Brexit poses 'fundamental threat' to Irish fishermen
The UK fishing industry's desire to exclude foreign boats from its fisheries zone post Brexit poses a "fundamental threat" to Ireland's fishing sector, Agriculture Minister Michael Creed has warned.
The sector in the UK wants to see a "pulling up of the drawbridge" to ensure non-UK fishermen will no longer have access to the country's waters. In that scenario, fish stocks will be "theirs and only theirs for the taking", the minister told a gathering of industry representatives.
"Such an extreme outcome would be a fundamental threat to the well-being of the Irish fishing industry," Mr Creed said. "On average 36pc of Irish landings are taken from UK waters, however for some of our most important fisheries, the figure is substantially higher."
Mr Creed said the twin threats of access and quotas could lead to increased activity by other EU vessels in the waters around Ireland, "threatening the long-term sustainability of our stocks".
Mr Creed was speaking at a sectoral dialogue on Brexit for the seafood sector, organised by the Department of Agriculture.
Cecil Beamish, assistant secretary general at the department, said that while the UK fishing sector has expressed its view, the UK government has yet to articulate its position with negotiations yet to begin.
But he highlighted the risks posed to Ireland's fishing sector by the UK industry's ambitions.
The UK's exclusive fisheries zone creates sea boundaries with Ireland on three sides, dividing the Celtic Sea in half, the Irish Sea in half, and dividing an area to the north west of Ireland.
Currently, each member state has full access outside the 12-mile (19km) territorial zone to a given area, provided they have quota to fish in that area, he said. Post Brexit, the UK fishing industry wants exclusive access to its fishery zone for its own use, excluding foreign vessels, the gathering heard.
Mr Beamish said that currently, 58pc of all the fish stock that is taken from the UK zone is taken by non-UK vessels, according to averages from 2012 to 2014. Of the 1.1 million tonnes collected in the UK zone, 650,000 is captured by foreign vessels.
"It is that 650,000 which is going to be the centre of the discussions around Brexit.

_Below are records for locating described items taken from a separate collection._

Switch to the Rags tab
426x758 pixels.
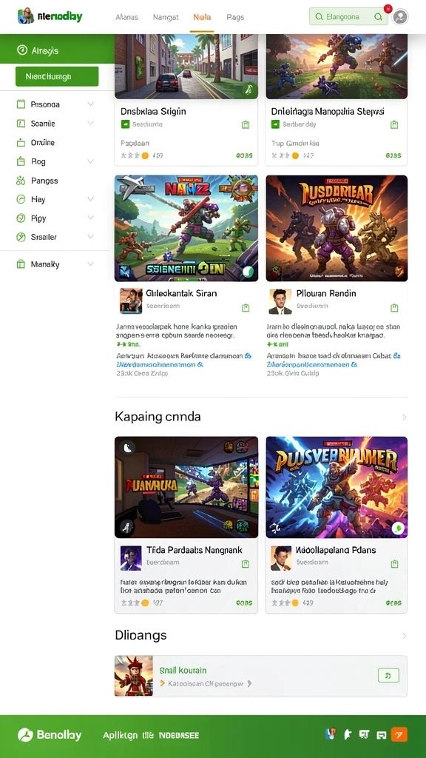[x=235, y=17]
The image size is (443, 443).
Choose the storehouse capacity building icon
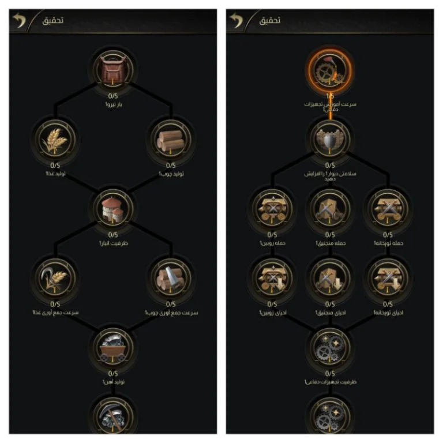point(112,208)
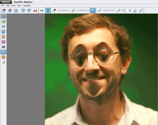
Task: Click the Undo arrow in toolbar
Action: 23,10
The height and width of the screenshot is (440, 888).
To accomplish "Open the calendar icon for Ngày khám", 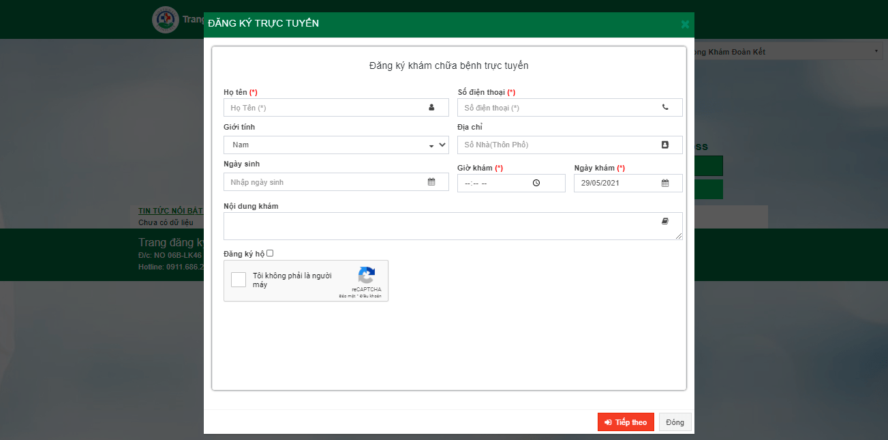I will 665,183.
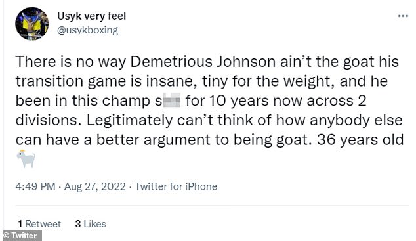Open the Twitter for iPhone source link
This screenshot has width=416, height=241.
(176, 186)
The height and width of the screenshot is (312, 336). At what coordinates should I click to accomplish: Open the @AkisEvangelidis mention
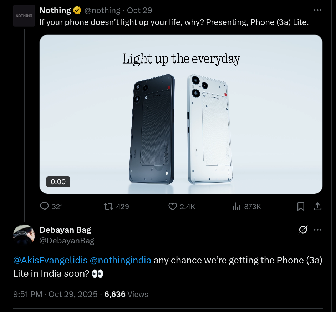pyautogui.click(x=50, y=260)
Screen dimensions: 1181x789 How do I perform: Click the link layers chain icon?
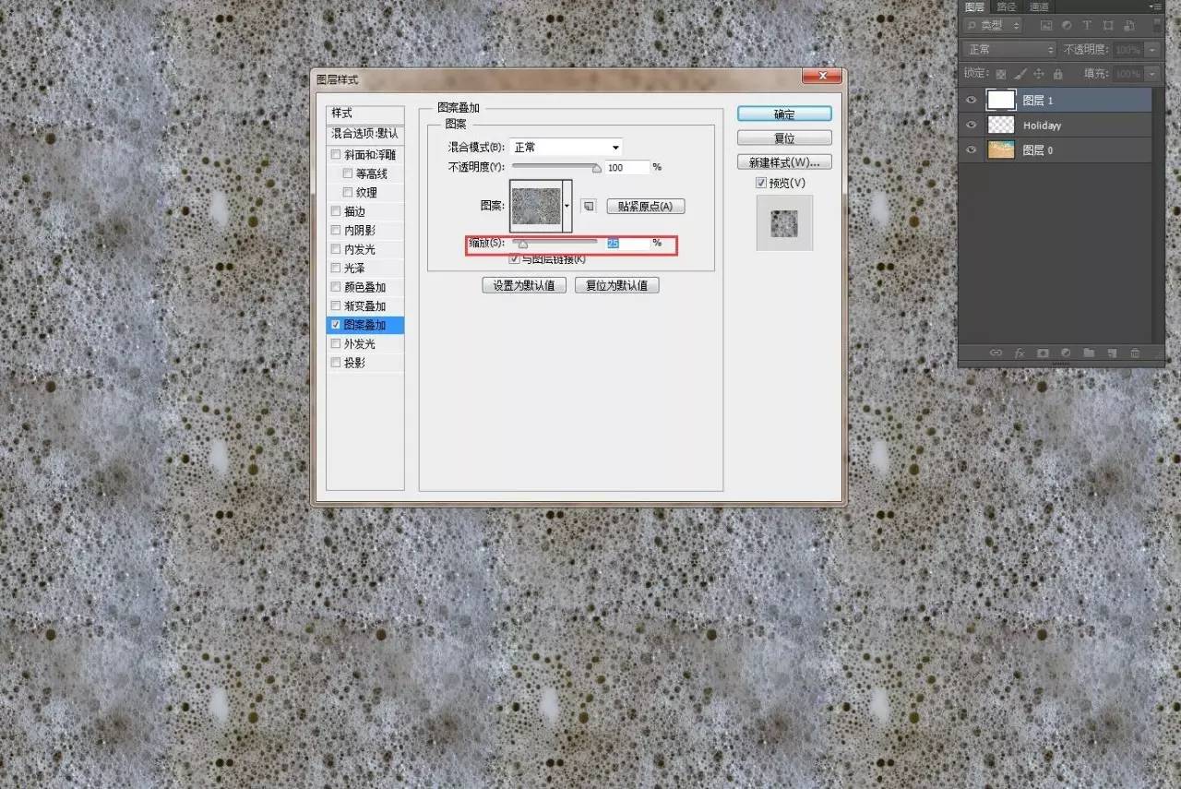996,353
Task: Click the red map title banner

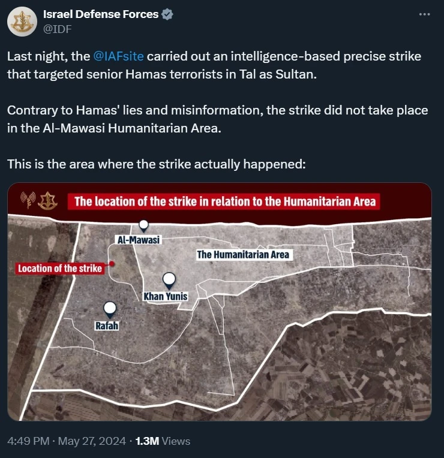Action: coord(225,201)
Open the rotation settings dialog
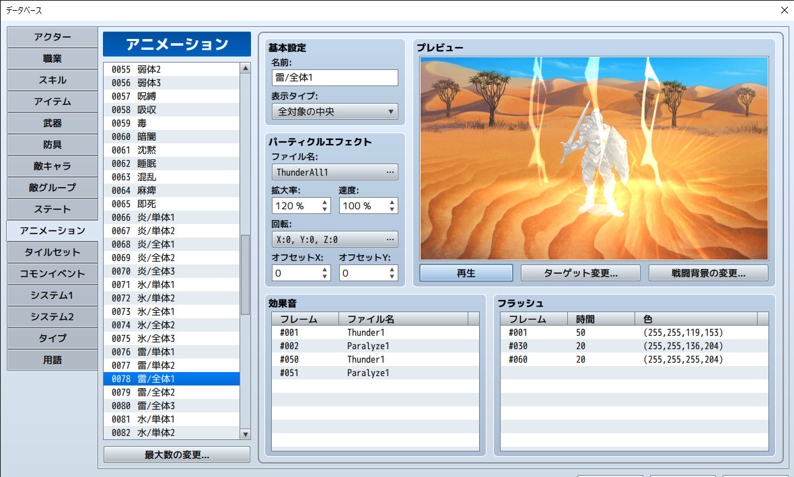The width and height of the screenshot is (794, 477). click(391, 239)
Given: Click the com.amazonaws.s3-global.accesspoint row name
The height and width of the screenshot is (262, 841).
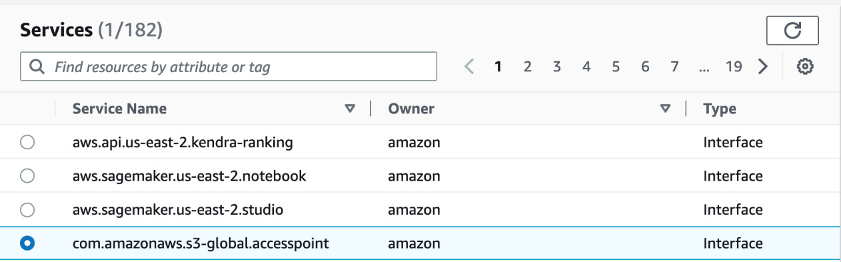Looking at the screenshot, I should pyautogui.click(x=201, y=243).
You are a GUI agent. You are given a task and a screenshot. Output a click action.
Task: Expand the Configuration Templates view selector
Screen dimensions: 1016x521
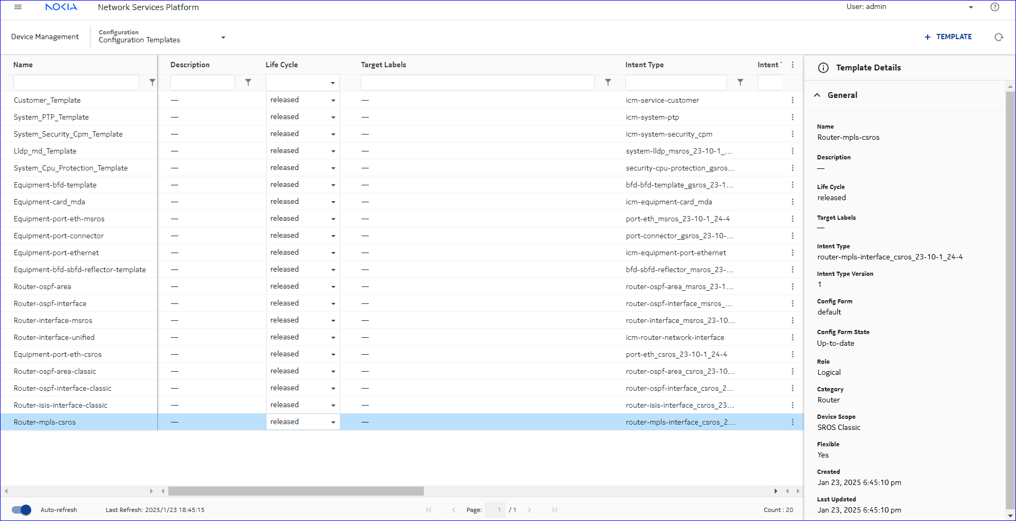pyautogui.click(x=223, y=37)
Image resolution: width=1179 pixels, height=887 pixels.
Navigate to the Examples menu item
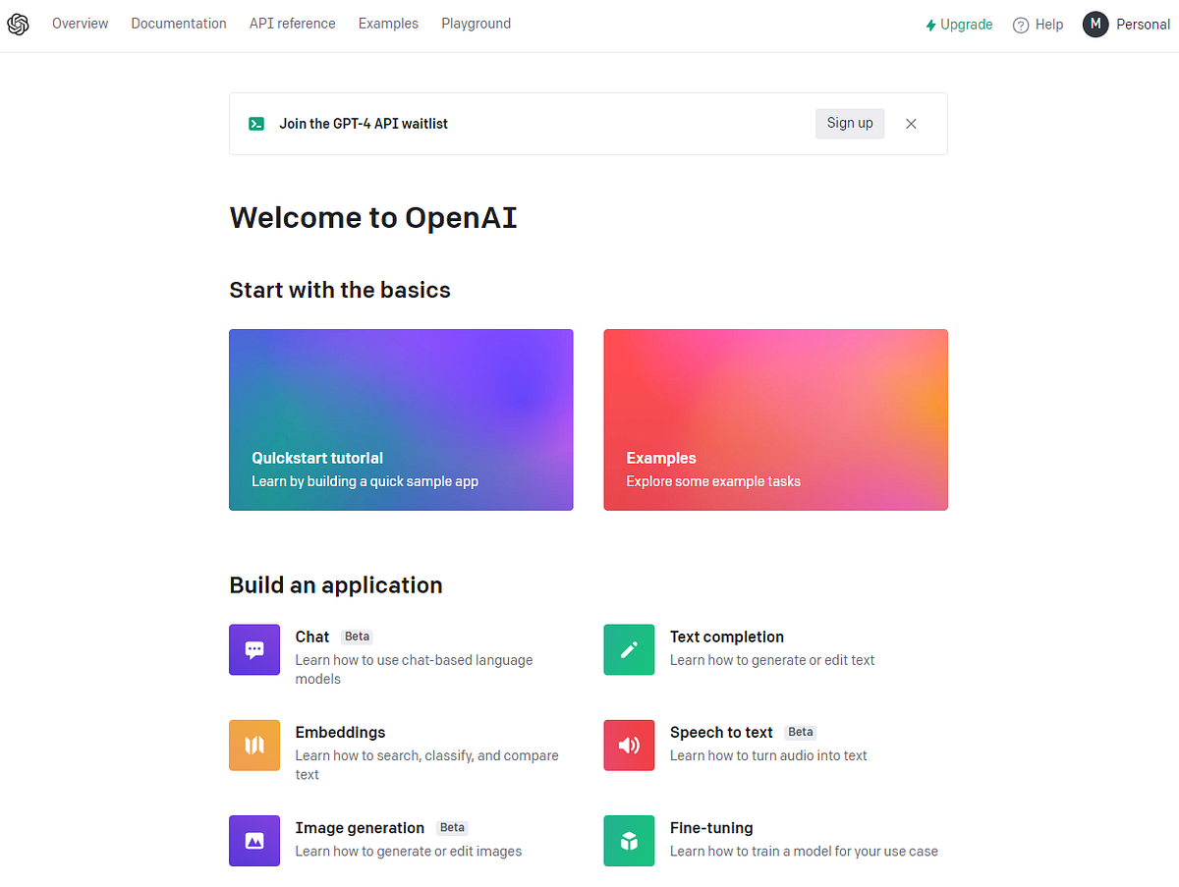click(388, 23)
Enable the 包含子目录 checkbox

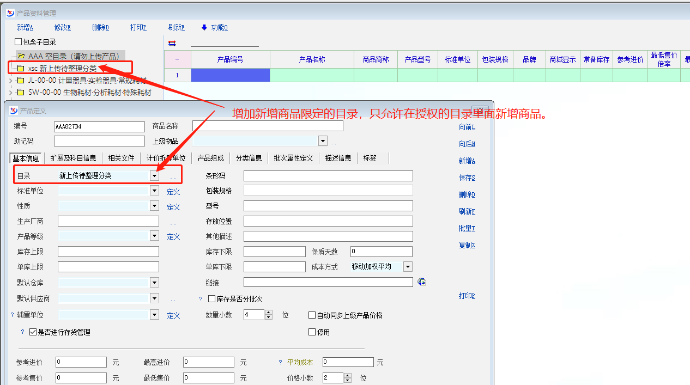tap(19, 42)
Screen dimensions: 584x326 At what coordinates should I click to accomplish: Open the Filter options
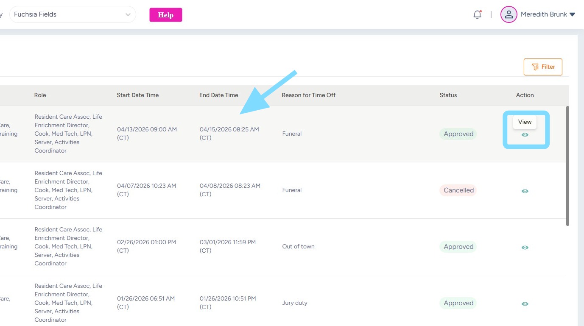click(543, 67)
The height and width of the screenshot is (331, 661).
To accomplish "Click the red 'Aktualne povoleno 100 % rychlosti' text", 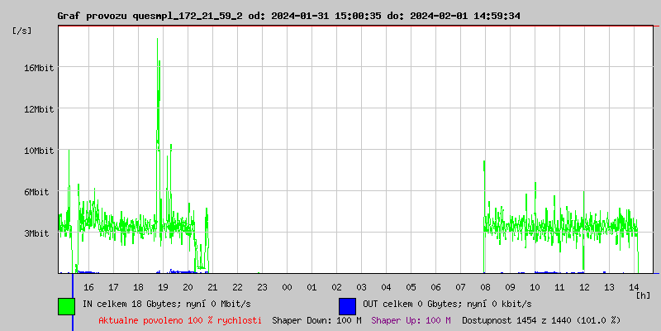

Who gets that?" Mr Beamish said.
Some 64pc of Ireland's mackerel catch is taken in the UK zone, according to the averages, Mr Beamish said, while 39pc of Ireland's prawn catch is from the UK zone.
He pointed out that the UK currently takes less than one-fifth of its entire stock from outside its zone.
"The bottom line is, when you're looking at it from the UK perspective, the UK is much less dependent on access to EU waters than the other member states, including ourselves, are on access to the UK's waters," he said.
The gathering heard that the Government needs to place a greater emphasis on the risks faced by the fishing sector.